Introduction Chronic non-invasive ventilation (NIV) has become evidence-based care for stable hypercapnic COPD patients. While the number of patients increases, home initiation of NIV would greatly alleviate the healthcare burden. We hypothesise that home initiation of NIV with the use of telemedicine in stable hypercapnic COPD is non-inferior to in-hospital NIV initiation.

Methods Sixty-seven stable hypercapnic COPD patients were randomised to initiation of NIV in the hospital or at home using telemedicine.
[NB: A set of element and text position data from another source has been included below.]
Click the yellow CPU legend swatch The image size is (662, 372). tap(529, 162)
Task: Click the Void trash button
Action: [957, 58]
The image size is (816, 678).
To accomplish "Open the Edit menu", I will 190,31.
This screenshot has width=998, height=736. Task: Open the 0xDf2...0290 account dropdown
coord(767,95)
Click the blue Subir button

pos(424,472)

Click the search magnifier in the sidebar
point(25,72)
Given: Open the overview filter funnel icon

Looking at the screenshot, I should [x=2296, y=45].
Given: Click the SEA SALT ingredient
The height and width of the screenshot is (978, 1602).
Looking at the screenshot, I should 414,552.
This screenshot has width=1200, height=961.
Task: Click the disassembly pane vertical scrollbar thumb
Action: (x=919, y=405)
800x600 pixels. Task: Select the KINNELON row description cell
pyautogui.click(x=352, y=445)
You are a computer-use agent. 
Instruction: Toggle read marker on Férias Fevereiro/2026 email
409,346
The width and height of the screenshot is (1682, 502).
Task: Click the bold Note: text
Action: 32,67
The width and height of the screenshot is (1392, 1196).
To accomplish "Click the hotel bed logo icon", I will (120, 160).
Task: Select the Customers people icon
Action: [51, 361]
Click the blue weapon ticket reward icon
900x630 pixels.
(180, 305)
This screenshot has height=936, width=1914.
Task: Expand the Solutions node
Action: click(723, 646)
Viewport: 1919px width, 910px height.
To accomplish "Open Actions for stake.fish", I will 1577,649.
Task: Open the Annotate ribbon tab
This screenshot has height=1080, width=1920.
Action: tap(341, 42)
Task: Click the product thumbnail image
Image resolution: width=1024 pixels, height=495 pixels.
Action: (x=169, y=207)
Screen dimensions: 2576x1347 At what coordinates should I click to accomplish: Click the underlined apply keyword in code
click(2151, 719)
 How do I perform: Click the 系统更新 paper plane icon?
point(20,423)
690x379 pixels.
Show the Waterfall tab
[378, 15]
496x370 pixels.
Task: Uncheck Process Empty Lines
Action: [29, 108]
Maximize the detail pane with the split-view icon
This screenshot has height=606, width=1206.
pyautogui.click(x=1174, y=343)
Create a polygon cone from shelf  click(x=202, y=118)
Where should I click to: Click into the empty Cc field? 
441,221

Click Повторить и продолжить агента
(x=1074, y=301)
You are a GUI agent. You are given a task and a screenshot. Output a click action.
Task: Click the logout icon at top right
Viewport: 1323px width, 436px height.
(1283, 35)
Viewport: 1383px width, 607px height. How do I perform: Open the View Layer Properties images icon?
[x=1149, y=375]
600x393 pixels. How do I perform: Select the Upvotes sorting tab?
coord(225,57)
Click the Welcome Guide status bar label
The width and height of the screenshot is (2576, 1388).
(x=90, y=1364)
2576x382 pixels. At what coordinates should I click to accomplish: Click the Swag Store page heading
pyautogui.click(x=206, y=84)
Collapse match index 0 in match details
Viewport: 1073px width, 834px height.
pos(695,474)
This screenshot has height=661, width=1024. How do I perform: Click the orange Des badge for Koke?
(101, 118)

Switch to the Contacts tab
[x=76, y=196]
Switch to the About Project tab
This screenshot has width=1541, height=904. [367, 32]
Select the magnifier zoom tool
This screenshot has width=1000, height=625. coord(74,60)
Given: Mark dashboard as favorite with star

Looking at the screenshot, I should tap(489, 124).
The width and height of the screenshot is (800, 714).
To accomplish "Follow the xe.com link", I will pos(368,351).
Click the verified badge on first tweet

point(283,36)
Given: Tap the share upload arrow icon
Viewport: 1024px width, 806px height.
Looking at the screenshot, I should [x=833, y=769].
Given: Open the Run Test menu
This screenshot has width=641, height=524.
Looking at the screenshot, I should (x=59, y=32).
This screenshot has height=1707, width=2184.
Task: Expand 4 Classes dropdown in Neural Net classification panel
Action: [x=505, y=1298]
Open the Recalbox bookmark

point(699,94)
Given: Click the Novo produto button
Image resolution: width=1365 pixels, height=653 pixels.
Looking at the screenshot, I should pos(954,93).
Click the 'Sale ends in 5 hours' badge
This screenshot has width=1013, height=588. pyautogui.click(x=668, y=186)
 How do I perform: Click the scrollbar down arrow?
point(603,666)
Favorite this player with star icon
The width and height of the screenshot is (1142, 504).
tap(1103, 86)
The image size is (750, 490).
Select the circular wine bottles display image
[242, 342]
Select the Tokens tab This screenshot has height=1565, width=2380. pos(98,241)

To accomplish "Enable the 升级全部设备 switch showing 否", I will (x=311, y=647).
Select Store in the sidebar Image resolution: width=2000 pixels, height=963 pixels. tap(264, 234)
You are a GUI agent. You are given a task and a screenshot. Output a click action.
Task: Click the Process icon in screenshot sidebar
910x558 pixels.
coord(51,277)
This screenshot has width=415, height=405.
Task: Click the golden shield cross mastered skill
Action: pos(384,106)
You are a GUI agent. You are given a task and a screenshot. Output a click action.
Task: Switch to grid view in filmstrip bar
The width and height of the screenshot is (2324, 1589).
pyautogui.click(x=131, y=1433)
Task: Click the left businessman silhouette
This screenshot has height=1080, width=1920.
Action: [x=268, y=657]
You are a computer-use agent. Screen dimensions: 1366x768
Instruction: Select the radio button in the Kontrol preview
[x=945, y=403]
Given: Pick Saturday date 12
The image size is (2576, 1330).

Primary outcome was daytime arterial carbon dioxide pressure (PaCO2) reduction after 6 months NIV, with a non-inferiority margin of 0.4 kPa. Secondary outcomes were health-related quality of life (HRQoL) and costs.

Results Home NIV initiation was non-inferior to in-hospital initiation (adjusted mean difference in PaCO2 change home vs in-hospital: 0.04 kPa (95% CI −0.31 to 0.38 kPa), with both groups showing a PaCO2 reduction at 6 months compared with baseline (home: from 7.3±0.9 to 6.4±0.8 kPa (p<0.001) and in-hospital: from 7.4±1.0 to 6.4±0.6 kPa (p<0.001)). In both groups, HRQoL improved without a difference in change between groups (Clinical COPD Questionnaire total score-adjusted mean difference 0.0 (95% CI −0.4 to 0.5)). Furthermore, home NIV initiation was significantly cheaper (home: median €3768 (IQR €3546–€4163) vs in-hospital: median €8537 (IQR €7540–€9175); p<0.001).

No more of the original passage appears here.